The fundamental difference is that with no gravity, there is no path dependence. You can say there is a comparison between distant vectors with no further qualification. In the presence of gravity, you have to specify a procedure - and different procedures yield different results.

What happens if between you and a ruler is a compact gravitating body of great mass. Then, your image of a ruler through a telescope will be a ring with struts coming out of it.

 

[Dale]

That should be only the case if you leave the path undefined. However, any physical measurement will automatically define an unambiguous and unique path.

Yes. If you specify a path you can have a well defined comparison between different vectors, and a physical measurement would definitely have a unique result.

In this case, if you observe the motion and length of the rod (located in the gravitational field of the earth) through the eyepiece of a telescope from outside the gravitational field, the path is clearly defined by the corresponding light path connecting the rod and the observer.

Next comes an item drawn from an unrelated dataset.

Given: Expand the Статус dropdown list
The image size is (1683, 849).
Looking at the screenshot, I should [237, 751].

Yes, that is certainly a measurement which could be analyzed. However, such a measurement is unrelated to length contraction. I.e. Such a measurement would not result in length contraction in flat spacetime.

I have shown above (post #60) what the latter would derive for the velocity in case of a spherical metric.

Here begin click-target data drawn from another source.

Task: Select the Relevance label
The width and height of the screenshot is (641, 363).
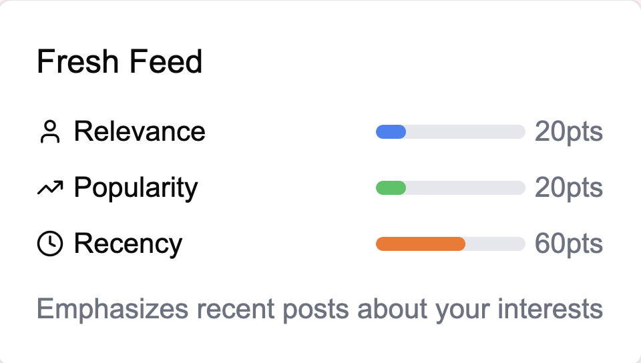Action: coord(140,132)
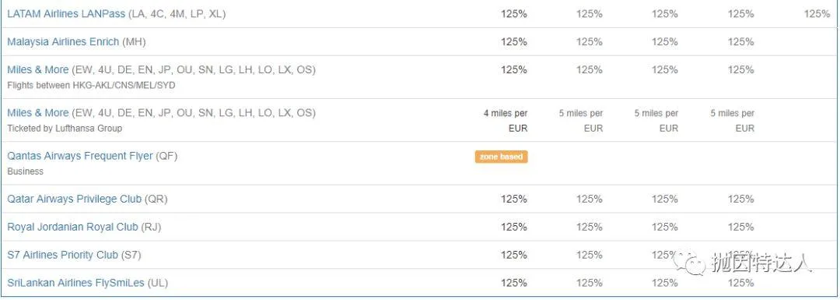This screenshot has width=840, height=300.
Task: Click the first 125% in the SriLankan row
Action: click(x=514, y=283)
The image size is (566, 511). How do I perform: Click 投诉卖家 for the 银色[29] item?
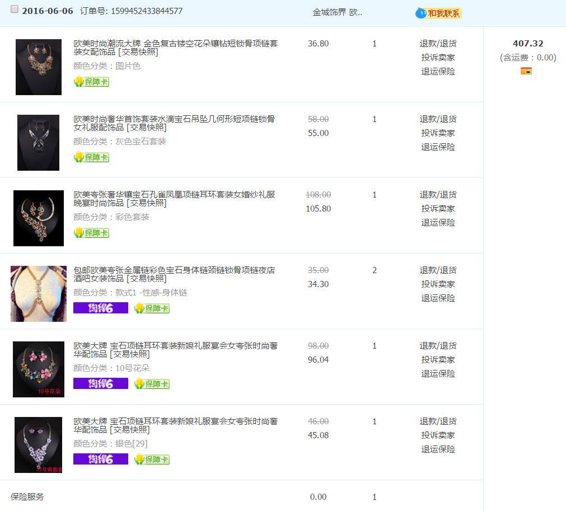click(x=438, y=435)
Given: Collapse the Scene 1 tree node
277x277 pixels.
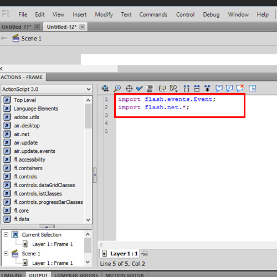Looking at the screenshot, I should click(6, 253).
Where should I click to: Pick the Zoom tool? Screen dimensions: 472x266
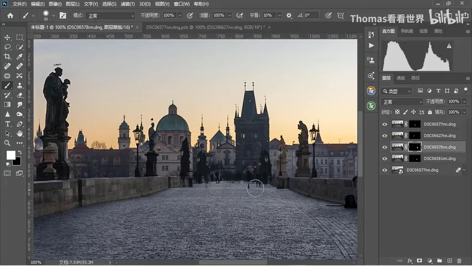click(x=7, y=143)
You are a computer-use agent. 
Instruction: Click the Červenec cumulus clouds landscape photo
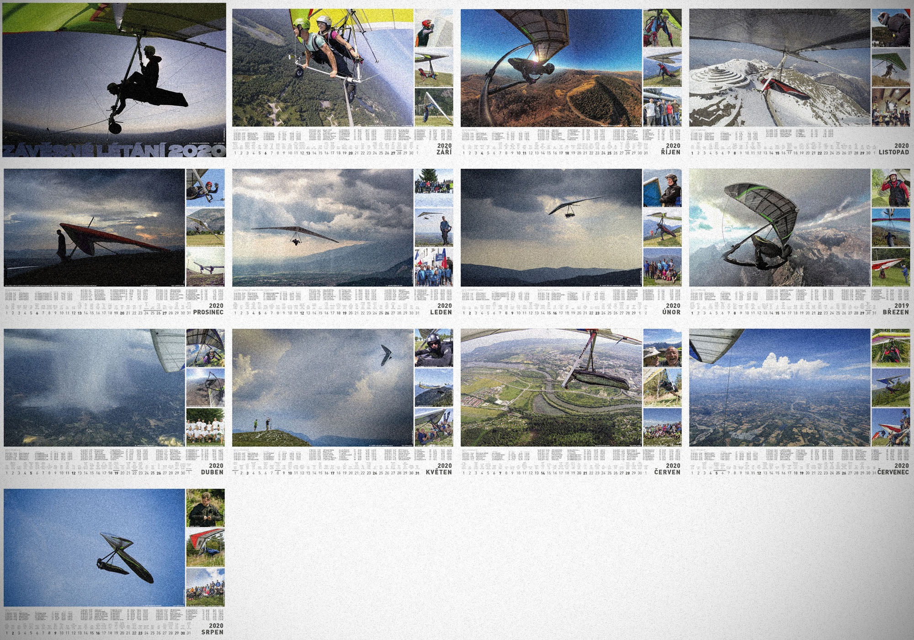point(780,388)
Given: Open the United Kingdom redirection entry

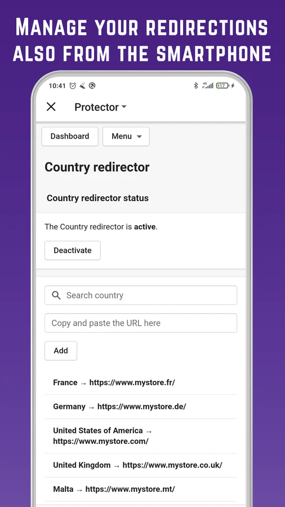Looking at the screenshot, I should click(141, 465).
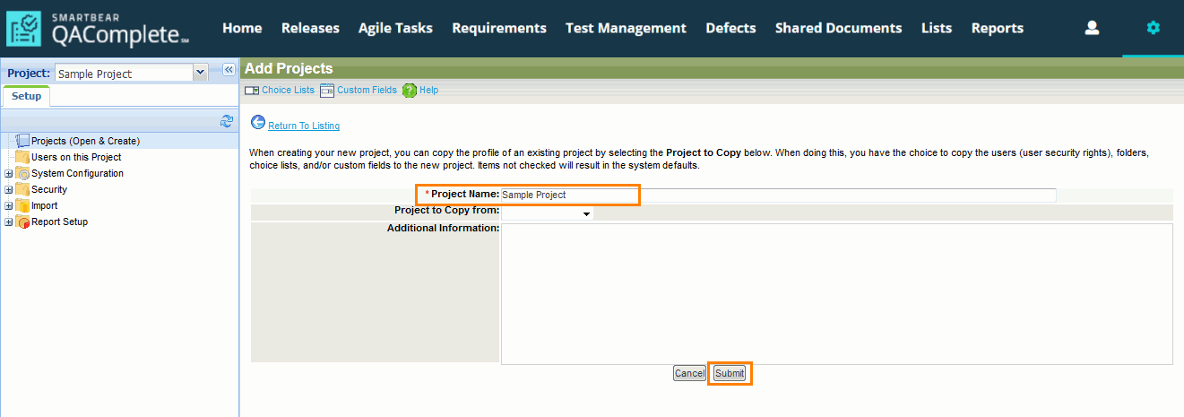Click the Custom Fields toolbar icon
Viewport: 1184px width, 417px height.
327,91
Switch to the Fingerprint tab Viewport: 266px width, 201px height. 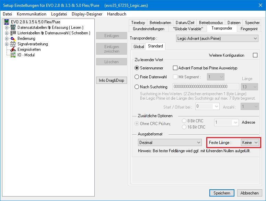249,29
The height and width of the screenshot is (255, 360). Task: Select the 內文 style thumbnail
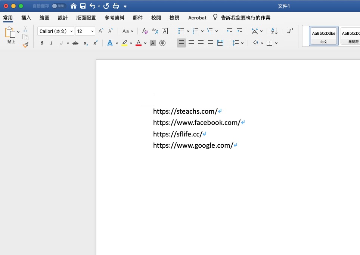point(323,36)
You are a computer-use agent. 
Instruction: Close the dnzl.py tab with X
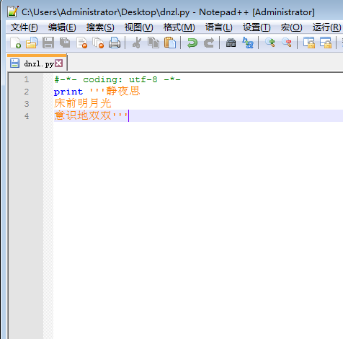click(59, 63)
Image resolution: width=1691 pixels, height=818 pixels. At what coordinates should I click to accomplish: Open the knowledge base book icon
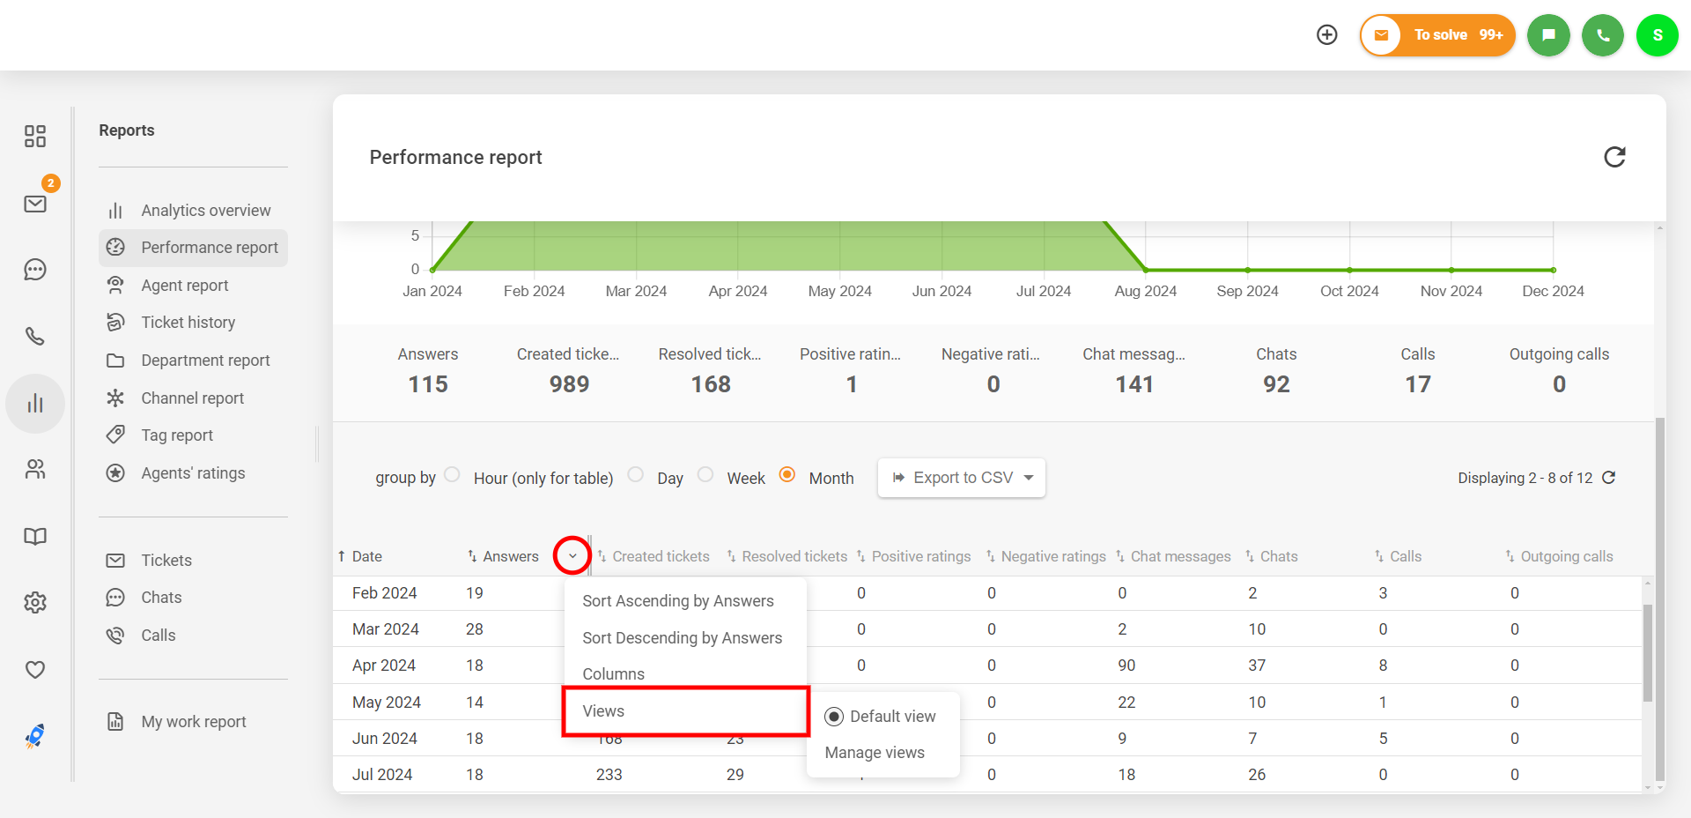point(35,536)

No you didn't. I don't know why you would think you had.

In any case, for sufficiently small displacements of the rod (so that locality is preserved) and a stationary gravitational field, the observed velocity dependence of the length contraction should be independent of the metric.

Locally I agree. Non-locally you would have to do an in depth analysis using GR and a detailed experimental measure.

 

[pervect]

I mentioned already earlier (post #27) that the assumption of a constant acceleration was only done for convenience. It is not material for the argument.

Then let's not argue about it. The point that I think is relevant is that "acceleration" is ambiguous, you need to specify whether and when you are talking about coordinate acceleration and when you are talking about proper acceleration.

You haven't really disambiguated your text, so I'm not sure if the point has gotten through or not, or if you actually understand the distinction :-(.

The point is peripheral, but it could help you to understand the main issue. Since it is peripheral I won't go into more detail.

Sorry, I don't get your argument: if you want to measure the length or distance of something you have to measure by definition the coordinates of two points x1 and x2.

I agree, and the two points in question are X1 and X2, so there isn't any disagreement with how you calculate distance.

The difference between X1 and x1 is a matter of notation. I had reasons for using my notation, it's just a matter of consistently applying the Lorentz transform.

What is really important, and not just a matter of notation, is that x1 is a function of t, while X1 is a function of T.

The difference between t and T is *not* just a mater of semantics. What is represented by the symbol t is not the same thing that is represented by the symbol T.

I suspect that you are entrenched in the notion of absolute time, which is why you use only one symbol for time, "t", for all observers, rather than distinguishing between t and T.